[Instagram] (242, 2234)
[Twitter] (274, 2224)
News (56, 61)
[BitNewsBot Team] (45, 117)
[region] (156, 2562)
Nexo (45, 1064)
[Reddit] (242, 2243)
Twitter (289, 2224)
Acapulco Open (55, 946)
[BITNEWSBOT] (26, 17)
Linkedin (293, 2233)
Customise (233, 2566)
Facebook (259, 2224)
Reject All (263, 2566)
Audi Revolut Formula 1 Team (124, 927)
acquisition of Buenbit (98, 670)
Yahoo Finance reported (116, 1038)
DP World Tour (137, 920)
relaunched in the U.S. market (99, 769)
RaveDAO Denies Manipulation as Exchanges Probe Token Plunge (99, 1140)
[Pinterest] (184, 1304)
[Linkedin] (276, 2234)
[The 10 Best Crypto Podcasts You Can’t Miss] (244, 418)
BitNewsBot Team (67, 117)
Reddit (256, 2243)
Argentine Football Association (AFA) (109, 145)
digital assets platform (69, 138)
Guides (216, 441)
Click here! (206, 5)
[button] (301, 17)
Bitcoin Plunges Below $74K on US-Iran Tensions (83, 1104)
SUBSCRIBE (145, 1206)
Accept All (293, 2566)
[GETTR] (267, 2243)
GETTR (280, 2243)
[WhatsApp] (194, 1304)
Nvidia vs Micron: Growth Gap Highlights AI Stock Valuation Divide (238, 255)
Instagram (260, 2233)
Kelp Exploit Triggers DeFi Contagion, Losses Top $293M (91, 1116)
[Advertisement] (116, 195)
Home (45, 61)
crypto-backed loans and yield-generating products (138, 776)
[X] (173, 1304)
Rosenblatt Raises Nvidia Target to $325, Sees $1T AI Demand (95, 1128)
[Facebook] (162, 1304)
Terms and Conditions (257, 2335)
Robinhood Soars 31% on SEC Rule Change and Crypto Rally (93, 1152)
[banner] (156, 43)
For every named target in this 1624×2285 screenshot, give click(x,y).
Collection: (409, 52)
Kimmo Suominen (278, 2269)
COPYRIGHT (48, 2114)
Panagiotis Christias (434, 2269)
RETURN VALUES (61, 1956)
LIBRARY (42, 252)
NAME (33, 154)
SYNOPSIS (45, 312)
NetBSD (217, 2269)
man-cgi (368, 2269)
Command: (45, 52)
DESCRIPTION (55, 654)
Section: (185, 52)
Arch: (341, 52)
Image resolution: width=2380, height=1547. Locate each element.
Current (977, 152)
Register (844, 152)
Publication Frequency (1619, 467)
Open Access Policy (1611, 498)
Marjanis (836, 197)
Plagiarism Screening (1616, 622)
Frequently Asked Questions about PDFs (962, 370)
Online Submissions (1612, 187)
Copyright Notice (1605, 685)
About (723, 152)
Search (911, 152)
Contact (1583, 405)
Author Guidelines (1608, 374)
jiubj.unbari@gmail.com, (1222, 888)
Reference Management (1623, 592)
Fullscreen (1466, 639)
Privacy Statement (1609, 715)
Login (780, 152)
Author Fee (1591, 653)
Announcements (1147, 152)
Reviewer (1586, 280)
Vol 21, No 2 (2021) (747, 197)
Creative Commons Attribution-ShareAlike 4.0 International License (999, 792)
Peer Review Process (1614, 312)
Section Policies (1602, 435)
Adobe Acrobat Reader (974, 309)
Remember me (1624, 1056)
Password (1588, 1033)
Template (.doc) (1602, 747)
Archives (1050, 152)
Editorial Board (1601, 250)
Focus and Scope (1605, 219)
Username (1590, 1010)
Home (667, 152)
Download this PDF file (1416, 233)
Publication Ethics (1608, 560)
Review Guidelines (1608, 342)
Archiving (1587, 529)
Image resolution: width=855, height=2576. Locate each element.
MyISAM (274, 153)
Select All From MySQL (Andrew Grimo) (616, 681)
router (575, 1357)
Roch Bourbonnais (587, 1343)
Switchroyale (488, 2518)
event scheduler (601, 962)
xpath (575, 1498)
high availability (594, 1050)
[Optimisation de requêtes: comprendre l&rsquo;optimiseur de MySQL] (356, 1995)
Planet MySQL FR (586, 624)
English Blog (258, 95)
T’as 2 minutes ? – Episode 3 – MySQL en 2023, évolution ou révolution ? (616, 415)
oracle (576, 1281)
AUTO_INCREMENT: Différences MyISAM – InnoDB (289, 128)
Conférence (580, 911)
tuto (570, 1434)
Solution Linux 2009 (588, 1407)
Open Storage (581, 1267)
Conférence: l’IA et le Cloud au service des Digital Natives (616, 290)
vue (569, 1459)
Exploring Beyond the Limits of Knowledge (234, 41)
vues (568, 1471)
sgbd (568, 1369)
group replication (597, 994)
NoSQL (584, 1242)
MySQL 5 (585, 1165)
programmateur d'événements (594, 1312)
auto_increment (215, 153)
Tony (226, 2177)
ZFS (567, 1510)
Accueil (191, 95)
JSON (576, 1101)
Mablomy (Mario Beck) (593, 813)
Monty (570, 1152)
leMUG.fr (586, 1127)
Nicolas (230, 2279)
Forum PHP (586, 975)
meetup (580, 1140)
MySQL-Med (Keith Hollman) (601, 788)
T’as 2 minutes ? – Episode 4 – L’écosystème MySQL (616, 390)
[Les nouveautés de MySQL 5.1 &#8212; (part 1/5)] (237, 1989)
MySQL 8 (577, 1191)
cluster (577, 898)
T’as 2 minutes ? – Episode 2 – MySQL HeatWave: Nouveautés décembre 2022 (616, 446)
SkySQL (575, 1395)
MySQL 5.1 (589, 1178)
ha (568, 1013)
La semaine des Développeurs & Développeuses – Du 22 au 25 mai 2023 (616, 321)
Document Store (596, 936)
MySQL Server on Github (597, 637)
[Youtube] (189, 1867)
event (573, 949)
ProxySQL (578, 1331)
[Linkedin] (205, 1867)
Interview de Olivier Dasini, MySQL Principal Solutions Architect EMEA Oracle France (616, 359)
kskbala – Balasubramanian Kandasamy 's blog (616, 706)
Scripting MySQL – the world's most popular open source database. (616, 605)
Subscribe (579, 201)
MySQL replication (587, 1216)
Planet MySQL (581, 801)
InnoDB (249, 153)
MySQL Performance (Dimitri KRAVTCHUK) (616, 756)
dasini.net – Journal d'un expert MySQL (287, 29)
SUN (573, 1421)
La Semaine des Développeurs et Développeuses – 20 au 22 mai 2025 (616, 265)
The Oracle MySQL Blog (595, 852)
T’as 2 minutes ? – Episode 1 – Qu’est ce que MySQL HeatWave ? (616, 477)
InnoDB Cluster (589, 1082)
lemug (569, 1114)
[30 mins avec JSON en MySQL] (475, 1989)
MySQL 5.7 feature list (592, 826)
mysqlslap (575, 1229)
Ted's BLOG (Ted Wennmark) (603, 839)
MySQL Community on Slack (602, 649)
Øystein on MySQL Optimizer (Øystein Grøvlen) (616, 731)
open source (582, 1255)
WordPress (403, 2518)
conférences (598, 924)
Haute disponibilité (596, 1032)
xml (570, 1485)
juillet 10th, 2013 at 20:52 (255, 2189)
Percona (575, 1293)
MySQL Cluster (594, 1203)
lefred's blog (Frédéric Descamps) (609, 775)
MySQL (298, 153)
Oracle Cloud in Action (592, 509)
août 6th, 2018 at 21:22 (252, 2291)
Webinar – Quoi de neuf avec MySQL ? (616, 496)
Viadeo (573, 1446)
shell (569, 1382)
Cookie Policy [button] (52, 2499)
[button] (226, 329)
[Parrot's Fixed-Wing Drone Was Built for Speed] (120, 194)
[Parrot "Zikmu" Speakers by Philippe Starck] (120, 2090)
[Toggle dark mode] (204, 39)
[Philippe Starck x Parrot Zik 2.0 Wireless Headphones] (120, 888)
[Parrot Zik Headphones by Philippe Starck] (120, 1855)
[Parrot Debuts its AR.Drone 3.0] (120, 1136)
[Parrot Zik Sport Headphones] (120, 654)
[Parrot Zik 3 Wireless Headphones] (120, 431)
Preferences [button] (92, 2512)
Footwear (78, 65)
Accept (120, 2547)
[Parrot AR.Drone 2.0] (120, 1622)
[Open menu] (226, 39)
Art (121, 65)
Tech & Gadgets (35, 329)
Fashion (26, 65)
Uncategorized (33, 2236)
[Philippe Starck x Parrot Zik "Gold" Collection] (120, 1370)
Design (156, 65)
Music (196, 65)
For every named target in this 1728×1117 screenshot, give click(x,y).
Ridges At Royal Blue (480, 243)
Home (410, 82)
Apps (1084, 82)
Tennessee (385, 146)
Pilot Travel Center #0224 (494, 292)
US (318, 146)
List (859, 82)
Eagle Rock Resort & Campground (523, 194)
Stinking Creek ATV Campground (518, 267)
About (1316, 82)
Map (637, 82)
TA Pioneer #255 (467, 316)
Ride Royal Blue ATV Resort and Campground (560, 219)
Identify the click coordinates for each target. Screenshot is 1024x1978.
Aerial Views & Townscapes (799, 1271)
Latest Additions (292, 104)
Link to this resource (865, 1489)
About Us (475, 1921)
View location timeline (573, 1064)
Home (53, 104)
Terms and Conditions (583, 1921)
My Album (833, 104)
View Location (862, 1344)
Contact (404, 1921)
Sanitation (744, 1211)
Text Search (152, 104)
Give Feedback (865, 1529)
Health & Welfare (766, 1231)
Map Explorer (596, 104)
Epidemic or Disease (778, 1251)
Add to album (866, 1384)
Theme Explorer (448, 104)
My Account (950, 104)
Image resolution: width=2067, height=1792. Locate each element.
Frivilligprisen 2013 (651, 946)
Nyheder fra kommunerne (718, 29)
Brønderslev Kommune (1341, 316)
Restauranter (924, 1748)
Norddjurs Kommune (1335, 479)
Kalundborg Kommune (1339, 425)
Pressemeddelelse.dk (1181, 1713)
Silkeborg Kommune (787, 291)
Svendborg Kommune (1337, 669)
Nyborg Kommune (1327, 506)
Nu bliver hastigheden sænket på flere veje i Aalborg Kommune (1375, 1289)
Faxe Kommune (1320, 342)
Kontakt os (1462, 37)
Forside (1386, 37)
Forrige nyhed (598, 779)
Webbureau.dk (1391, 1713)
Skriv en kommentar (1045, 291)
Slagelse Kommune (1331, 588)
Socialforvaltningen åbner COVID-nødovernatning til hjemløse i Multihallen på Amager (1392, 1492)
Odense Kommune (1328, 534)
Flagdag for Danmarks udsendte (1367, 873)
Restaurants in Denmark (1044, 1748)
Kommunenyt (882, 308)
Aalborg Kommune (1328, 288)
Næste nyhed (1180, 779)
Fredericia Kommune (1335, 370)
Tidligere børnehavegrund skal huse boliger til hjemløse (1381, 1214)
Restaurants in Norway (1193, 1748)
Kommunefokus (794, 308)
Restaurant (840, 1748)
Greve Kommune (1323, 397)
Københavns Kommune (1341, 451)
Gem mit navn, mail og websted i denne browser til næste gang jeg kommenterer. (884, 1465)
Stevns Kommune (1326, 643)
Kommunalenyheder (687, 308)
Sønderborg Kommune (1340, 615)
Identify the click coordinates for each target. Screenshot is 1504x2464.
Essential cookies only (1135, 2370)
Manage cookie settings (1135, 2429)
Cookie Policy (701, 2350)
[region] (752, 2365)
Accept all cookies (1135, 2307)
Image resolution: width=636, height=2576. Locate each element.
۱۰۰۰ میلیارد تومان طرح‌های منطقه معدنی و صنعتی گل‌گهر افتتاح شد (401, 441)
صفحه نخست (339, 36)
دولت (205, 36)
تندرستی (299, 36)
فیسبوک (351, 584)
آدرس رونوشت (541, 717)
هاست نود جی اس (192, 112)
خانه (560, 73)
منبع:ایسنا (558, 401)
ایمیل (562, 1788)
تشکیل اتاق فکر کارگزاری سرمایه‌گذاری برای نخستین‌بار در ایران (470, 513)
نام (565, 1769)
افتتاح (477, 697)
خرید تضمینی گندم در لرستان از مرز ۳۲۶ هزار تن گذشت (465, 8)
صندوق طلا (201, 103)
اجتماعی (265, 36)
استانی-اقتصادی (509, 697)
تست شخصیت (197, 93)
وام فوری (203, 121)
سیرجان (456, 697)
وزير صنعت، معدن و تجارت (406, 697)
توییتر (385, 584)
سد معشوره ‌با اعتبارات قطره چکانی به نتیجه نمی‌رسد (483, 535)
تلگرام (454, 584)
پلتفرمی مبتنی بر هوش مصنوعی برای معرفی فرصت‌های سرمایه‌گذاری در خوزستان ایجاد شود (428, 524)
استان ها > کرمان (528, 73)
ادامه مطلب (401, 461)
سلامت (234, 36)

+++

## THE TASK:
Could you return exactly the stretch of the data above that starts at the line with "Online Submissions (1612, 187)" and ends at the line with "Exploring Beyond the", both lines included?

## RESULT OF THE EXERCISE:
Online Submissions (1612, 187)
Copyright Notice (1605, 685)
About (723, 152)
Search (911, 152)
Contact (1583, 405)
Author Guidelines (1608, 374)
jiubj.unbari@gmail.com, (1222, 888)
Reference Management (1623, 592)
Fullscreen (1466, 639)
Privacy Statement (1609, 715)
Login (780, 152)
Author Fee (1591, 653)
Announcements (1147, 152)
Reviewer (1586, 280)
Vol 21, No 2 (2021) (747, 197)
Creative Commons Attribution-ShareAlike 4.0 International License (999, 792)
Peer Review Process (1614, 312)
Section Policies (1602, 435)
Adobe Acrobat Reader (974, 309)
Remember me (1624, 1056)
Password (1588, 1033)
Template (.doc) (1602, 747)
Archives (1050, 152)
Editorial Board (1601, 250)
Focus and Scope (1605, 219)
Username (1590, 1010)
Home (667, 152)
Download this PDF file (1416, 233)
Publication Ethics (1608, 560)
Review Guidelines (1608, 342)
Archiving (1587, 529)
Image resolution: width=855, height=2576. Locate each element.
MyISAM (274, 153)
Select All From MySQL (Andrew Grimo) (616, 681)
router (575, 1357)
Roch Bourbonnais (587, 1343)
Switchroyale (488, 2518)
event scheduler (601, 962)
xpath (575, 1498)
high availability (594, 1050)
[Optimisation de requêtes: comprendre l&rsquo;optimiseur de MySQL] (356, 1995)
Planet MySQL FR (586, 624)
English Blog (258, 95)
T’as 2 minutes ? – Episode 3 – MySQL en 2023, évolution ou révolution ? (616, 415)
oracle (576, 1281)
AUTO_INCREMENT: Différences MyISAM – InnoDB (289, 128)
Conférence (580, 911)
tuto (570, 1434)
Solution Linux 2009 (588, 1407)
Open Storage (581, 1267)
Conférence: l’IA et le Cloud au service des Digital Natives (616, 290)
vue (569, 1459)
Exploring Beyond the Limits of Knowledge (234, 41)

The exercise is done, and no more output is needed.